Religion deals with beliefs and practices concerned with truth.
Most religious leaders appear open to interfaith dialogue but many, it seems, aren’t too keen to alter their core beliefs. They’ve invested their entire lives in a given belief system. It not only provides a comfortable living. It also gives them an identity. An importance. And some might say, a bit more sympathetically, a sense of meaning and purpose in their lives.
Unless religious leaders are utter charlatans, like some TV evangelists, their sense of truth keeps them on track. To deviate from their cherished beliefs would be, in most instances, too psychologically and economically disruptive.
So after all the pomp and circumstance that goes along with interfaith conferences has subsided, many religious leaders probably walk away virtually unchanged, each still believing, my way is best.
This might seem cynical. But clearly there’s a politically correct aspect to religion.

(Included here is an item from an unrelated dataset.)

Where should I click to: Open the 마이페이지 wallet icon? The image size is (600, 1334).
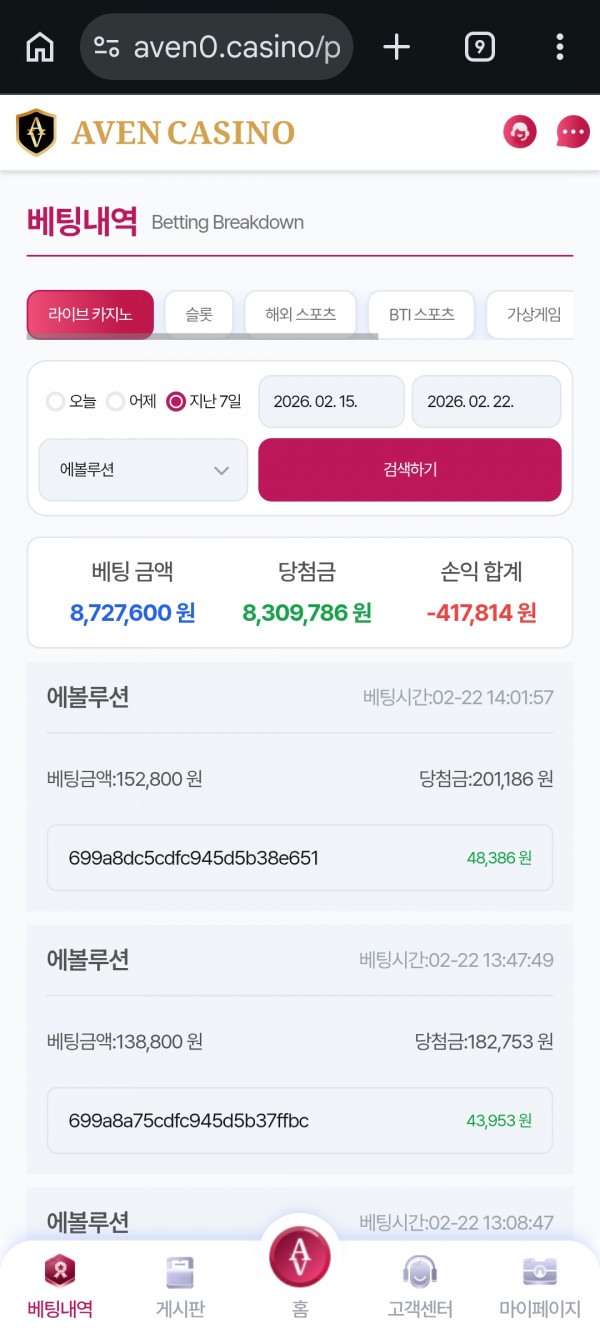click(x=539, y=1270)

In his classic The Prince Niccolò Machiavelli (1469–1527) wrote that good ruling means
It is necessary to know well how to disguise this characteristic, and to be a great pretender and dissembler; and men are so simple, and so subject to present necessities, that he who seeks to deceive will always find someone who will allow himself to be deceived.¹
But what would a Machiavellian ruler have to do with religious leadership? The one works in the world of realpolitik while the other addresses the realm of the spirit. At least, this is the image that many religious leaders tend to portray. In reality, however, we can’t separate religion from the world. Consider the Vatican Bank, a global institution worth about $8 billion.

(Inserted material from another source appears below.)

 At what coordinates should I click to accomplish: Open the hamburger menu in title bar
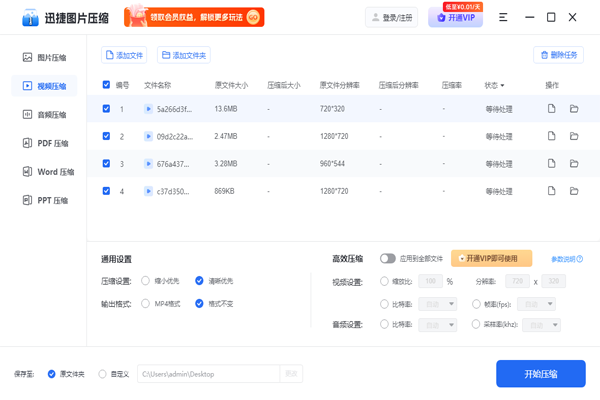[x=503, y=17]
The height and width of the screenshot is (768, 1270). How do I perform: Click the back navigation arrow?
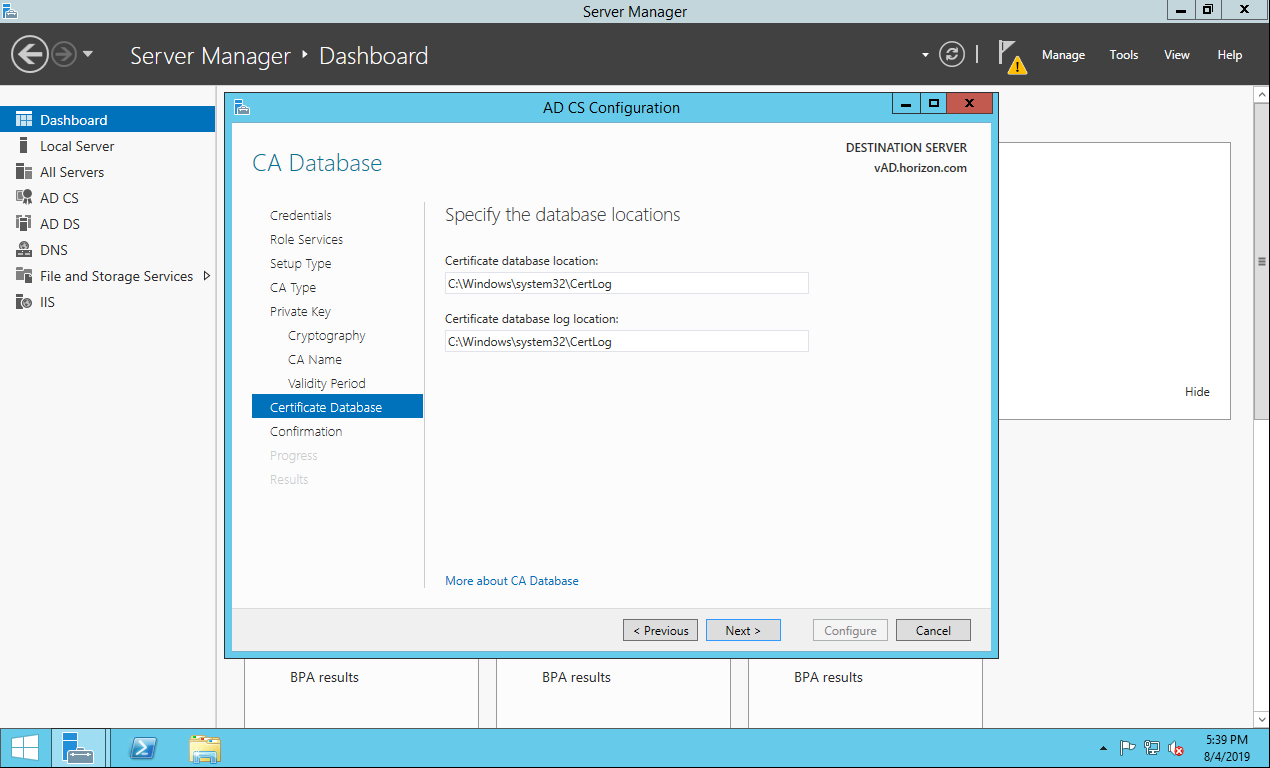pos(30,54)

Not only that. There have been allegations about money laundering in the Vatican.² And other stories about Church payoffs to keep victims of sexual abuse quiet.³ Corruption and sexual abuse happen everywhere, in all corners of human experience. They are not only Catholic concerns. Still, Catholic leaders must publicly manage the weak side of human nature as it manifests within the Church.
During the Pope Benedict years, especially, Catholics heard a lot about homosexuality, abortion and other easy targets. But they almost never heard about the alleged corruption, closet homosexuality, and proven perversions within the Church. This arguably was a kind of lie by omission. But it wasn’t just a lie. It was pointing the finger to individuals less powerful, more vulnerable, and who, for the most part, couldn’t fight back.
The French postmodern historian and thinker Michel Foucault wrote volumes about truth and morality. Foucault wasn’t interested in declaring truth or the good moral life. Instead, he was quick to point out how some discourses about truth and morality are highlighted while others are buried. Foucault believed that power, itself, was the key agent.4 Power either makes or breaks a given discourse about truth and morality.
This may be the case with most organizations, religious or not. But we should be careful when talking about power. What exactly is power? Isn’t there a negative, controlling type along with a positive, liberating form of power? Could a given institution, like the Catholic Church, express some combination of these two fundamental types of power?
4 See Michel Foucault, Power/Knowledge: Selected Interviews & Other Writings, 1972-1977, ed. Colin Gordon, trans. C. Gordon et al. New York: Pantheon Books, 1980.